§ Task brief
Repeat the lines of the records starting at the one containing "I will point(11,238)." and ending at the one containing "click(x=266, y=82)", both included.

(Source data)
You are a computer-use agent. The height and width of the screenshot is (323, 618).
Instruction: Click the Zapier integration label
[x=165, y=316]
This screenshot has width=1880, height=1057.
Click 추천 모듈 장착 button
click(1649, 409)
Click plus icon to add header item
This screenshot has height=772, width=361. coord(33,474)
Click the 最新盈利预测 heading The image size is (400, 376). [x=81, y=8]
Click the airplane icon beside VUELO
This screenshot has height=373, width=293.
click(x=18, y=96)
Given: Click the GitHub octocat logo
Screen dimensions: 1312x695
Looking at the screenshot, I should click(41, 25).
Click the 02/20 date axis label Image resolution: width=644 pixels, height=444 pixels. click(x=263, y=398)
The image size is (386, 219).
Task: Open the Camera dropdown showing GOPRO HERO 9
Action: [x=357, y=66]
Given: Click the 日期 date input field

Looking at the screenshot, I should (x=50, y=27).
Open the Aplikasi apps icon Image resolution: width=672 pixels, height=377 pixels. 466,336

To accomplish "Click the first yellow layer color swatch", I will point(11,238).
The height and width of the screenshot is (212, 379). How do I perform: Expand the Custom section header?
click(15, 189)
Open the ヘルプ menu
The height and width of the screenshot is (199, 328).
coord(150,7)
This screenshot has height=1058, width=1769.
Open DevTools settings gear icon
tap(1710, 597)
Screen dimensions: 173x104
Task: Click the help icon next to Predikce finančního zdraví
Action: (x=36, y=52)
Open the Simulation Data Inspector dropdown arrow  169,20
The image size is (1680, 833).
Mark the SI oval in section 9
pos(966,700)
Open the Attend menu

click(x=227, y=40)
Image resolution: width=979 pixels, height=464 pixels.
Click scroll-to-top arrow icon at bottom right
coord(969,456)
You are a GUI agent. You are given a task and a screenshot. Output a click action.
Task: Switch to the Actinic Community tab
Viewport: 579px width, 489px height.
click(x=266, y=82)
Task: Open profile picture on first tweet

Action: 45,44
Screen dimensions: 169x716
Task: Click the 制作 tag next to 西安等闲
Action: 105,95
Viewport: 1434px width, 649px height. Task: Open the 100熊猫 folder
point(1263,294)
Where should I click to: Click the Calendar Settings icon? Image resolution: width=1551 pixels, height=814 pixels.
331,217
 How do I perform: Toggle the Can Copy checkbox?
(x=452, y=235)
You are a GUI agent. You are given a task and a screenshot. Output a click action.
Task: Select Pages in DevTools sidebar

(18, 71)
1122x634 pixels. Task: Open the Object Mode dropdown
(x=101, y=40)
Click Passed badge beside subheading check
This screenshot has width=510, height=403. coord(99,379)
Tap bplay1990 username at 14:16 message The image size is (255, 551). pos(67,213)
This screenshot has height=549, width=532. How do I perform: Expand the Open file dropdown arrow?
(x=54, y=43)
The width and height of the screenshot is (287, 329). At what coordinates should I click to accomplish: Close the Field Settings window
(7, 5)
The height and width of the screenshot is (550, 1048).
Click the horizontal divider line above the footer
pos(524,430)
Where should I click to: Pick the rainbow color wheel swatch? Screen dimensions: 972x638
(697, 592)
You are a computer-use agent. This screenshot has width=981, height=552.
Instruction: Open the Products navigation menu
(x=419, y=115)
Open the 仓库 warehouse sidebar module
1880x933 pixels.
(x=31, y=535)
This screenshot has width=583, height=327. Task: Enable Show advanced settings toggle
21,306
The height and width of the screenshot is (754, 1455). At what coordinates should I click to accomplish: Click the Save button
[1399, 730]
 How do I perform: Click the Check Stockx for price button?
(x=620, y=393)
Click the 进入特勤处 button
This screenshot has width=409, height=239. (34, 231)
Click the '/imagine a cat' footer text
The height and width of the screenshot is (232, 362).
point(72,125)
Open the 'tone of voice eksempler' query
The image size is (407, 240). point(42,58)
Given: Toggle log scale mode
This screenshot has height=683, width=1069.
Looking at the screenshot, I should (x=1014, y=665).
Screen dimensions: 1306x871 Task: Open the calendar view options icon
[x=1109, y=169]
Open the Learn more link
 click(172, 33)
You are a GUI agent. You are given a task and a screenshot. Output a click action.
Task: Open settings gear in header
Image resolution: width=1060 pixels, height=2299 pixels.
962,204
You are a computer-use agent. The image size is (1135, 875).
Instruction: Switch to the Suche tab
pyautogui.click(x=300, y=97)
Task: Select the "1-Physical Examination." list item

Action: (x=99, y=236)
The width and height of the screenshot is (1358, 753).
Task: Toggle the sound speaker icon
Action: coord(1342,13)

§ The result
To accomplish "Click the first yellow layer color swatch", I will point(11,238).
The height and width of the screenshot is (212, 379). How do I perform: Expand the Custom section header?
click(15, 189)
Open the ヘルプ menu
The height and width of the screenshot is (199, 328).
coord(150,7)
This screenshot has height=1058, width=1769.
Open DevTools settings gear icon
tap(1710, 597)
Screen dimensions: 173x104
Task: Click the help icon next to Predikce finančního zdraví
Action: (x=36, y=52)
Open the Simulation Data Inspector dropdown arrow  169,20
The image size is (1680, 833).
Mark the SI oval in section 9
pos(966,700)
Open the Attend menu

click(x=227, y=40)
Image resolution: width=979 pixels, height=464 pixels.
Click scroll-to-top arrow icon at bottom right
coord(969,456)
You are a GUI agent. You are given a task and a screenshot. Output a click action.
Task: Switch to the Actinic Community tab
Viewport: 579px width, 489px height.
click(x=266, y=82)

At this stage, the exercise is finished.